### [Extract]
A new report from Bloomberg highlights this boom in business for Black bookshops, which currently make up just 8 percent of all independent bookstores. Citing numbers from the African American Literature Book Club, Bloomberg reports that there are about 120 Black-owned bookstores nationwide, many serving as important neighborhood hubs.

The pandemic threatened to shutter many of them, with stores forced to close temporarily to help prevent the spread of the coronavirus. And while operations are still limited in several parts of the country, the country’s racial reckoning in the wake of George Floyd’s death in Minneapolis this past May has prompted Americans of all backgrounds to deepen their understanding of race and racial justice. This desire propelled “anti-racism readers,” books specifically explaining race and racism, like Ibrahim X. Kendi’s How to Be an Anti-Racist and Ijeoma Oluo’s So You Want to Talk About Race. 

But many readers have chosen to go a step further—or look beyond race-related reading lists entirely—choosing Black bookstores in order to support Black entrepreneurs specifically, or Black communities holistically.

As Bloomberg notes, most of those sales have been online. And while the number of Black bookstores has crept up from a low of 54 stores nationwide in 2014, the current number of stores is still well below the 200 Black-owned bookstores that existed in the mid-1990s.

Among the roster of businesses looking to leave a lasting imprint on Black readers is The Lit Bar in the Bronx. A combination bookstore and wine bar, owner Noëlle Santos has wowed customers with her curated book lists. A “2020 Survival Kit” includes The Unapologetic Guide to Black Mental Health by Dr. Rheeda Walker, The Subtle Art of Not Giving a F*ck by Mark Manson, and Buddhist monk Thich Nhat Hanh’s How to Relax. There are also reading lists dedicated to organizing, Nipsey Hussle, rapper and activist Noname’s book club, and “Kiddie Lit,” which features children’s books centering Black and Latinx kids.

At Semicolon in Chicago, where race-related bestsellers have accounted for half of its sales this year, owner Danielle Mullen has held book giveaways for local public school students, reports Bloomberg.

Brooklyn bookstore Cafe Con Libros, a feminist bookstore owned by Kalima Desuze, was among a group of independent bookshops that recently put on prominent storefront displays slamming mega-online retailer Amazon, which has eaten into booksellers’ profits for years. As Desuze recently told WBUR, she’s received emails from interested buyers saying her books were too expensive, despite the fact that she was offering top-selling titles at a price 10 percent lower than the suggested retail price.

The perception that her books were expensive has largely been driven by Amazon, which offers similar titles at a 40 percent discount—a rate that would not be sustainable for Cafe Con Libros, or any other brick-and-mortar bookshop for that matter.

But despite the pandemic, Cafe Con Libros has seen an increase in its monthly book subscription service, which provides avid readers with custom boxes to fill their “Feminist Bookish” needs, including subscriptions specifically for young readers. It’s just one way Desuze has learned to be creative with limitations on her actual storefront, which was designed to be a place of safety and affirmation for women and girls “across race, class, gender, age, sexuality, sexual presentation,” she told WBUR.

While she’s confident Cafe Con Libros will be able to survive the country’s current pandemic and recession, she noted that it was “bittersweet” that the support she and other Black booksellers are seeing has come at such a high cost.

“We hate the fact that our bookstores are now thriving, some of us are thriving, because Breonna Taylor and because of George Floyd,” said Desuze. “That another Black body had to be laid to rest so that folks can wake up.”

### [Information supplied]
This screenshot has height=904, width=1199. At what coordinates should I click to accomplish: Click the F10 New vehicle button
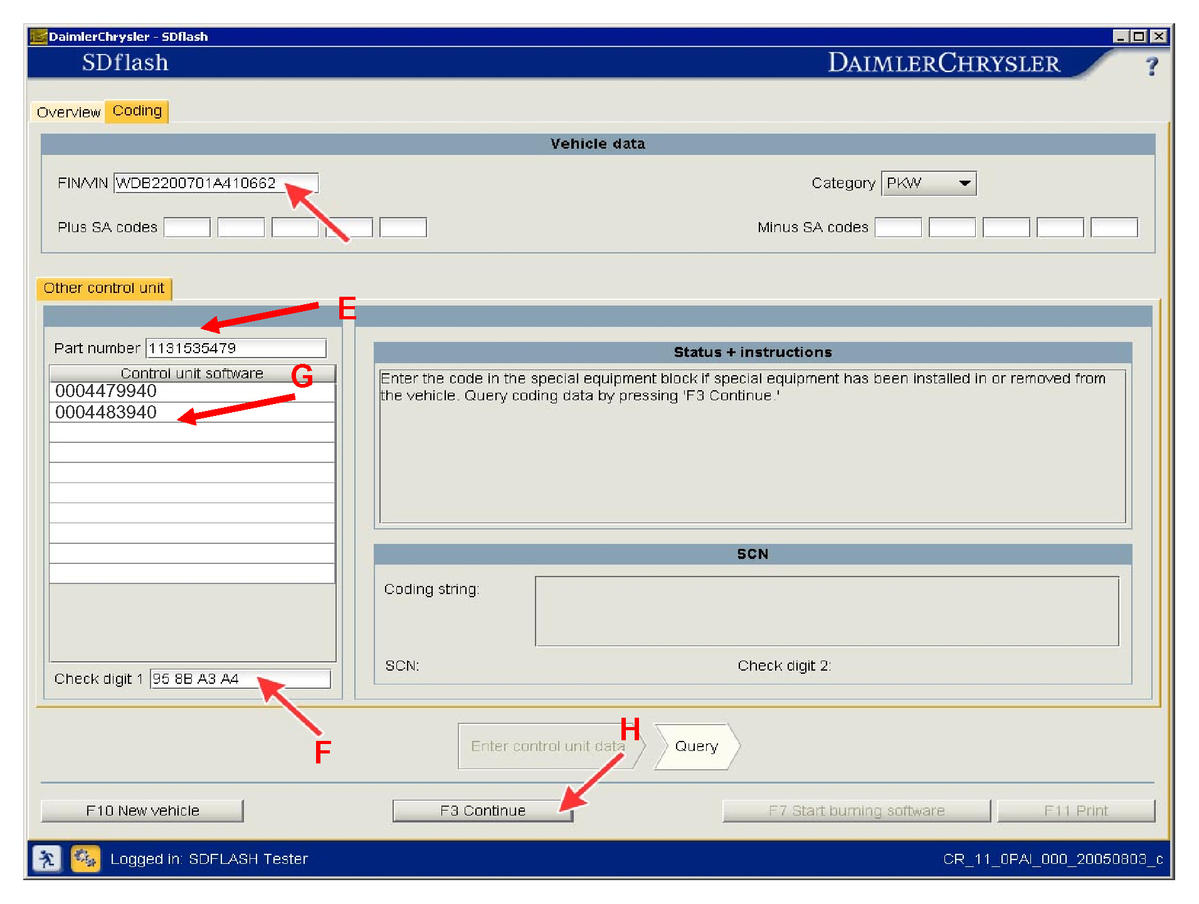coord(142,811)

### [Tasks to perform]
1: According to the article on Black-owned bookstores, how many Black-owned bookstores existed in the mid-1990s?
2: Summarize the article on Black-owned bookstores in two sentences.
3: Output the passage of the article on Black-owned bookstores between "As Bloomberg notes, most" and "and Latinx kids.", inclusive.
The listing has nothing to do with the article on Black-owned bookstores.

### [Solutions to the tasks]
1: There were 200 Black-owned bookstores in the mid-1990s.

2: Black-owned bookstores, which number about 120 nationwide by figures Bloomberg cites, have seen a boom in business, mostly online, as readers sought to understand race and to support Black entrepreneurs after George Floyd's death. Shops such as The Lit Bar, Semicolon, and Cafe Con Libros have offered curated reading lists, book giveaways, and subscriptions, though Cafe Con Libros owner Kalima Desuze called it "bittersweet" that this support came at such a high cost.

3:
As Bloomberg notes, most of those sales have been online. And while the number of Black bookstores has crept up from a low of 54 stores nationwide in 2014, the current number of stores is still well below the 200 Black-owned bookstores that existed in the mid-1990s.

Among the roster of businesses looking to leave a lasting imprint on Black readers is The Lit Bar in the Bronx. A combination bookstore and wine bar, owner Noëlle Santos has wowed customers with her curated book lists. A “2020 Survival Kit” includes The Unapologetic Guide to Black Mental Health by Dr. Rheeda Walker, The Subtle Art of Not Giving a F*ck by Mark Manson, and Buddhist monk Thich Nhat Hanh’s How to Relax. There are also reading lists dedicated to organizing, Nipsey Hussle, rapper and activist Noname’s book club, and “Kiddie Lit,” which features children’s books centering Black and Latinx kids.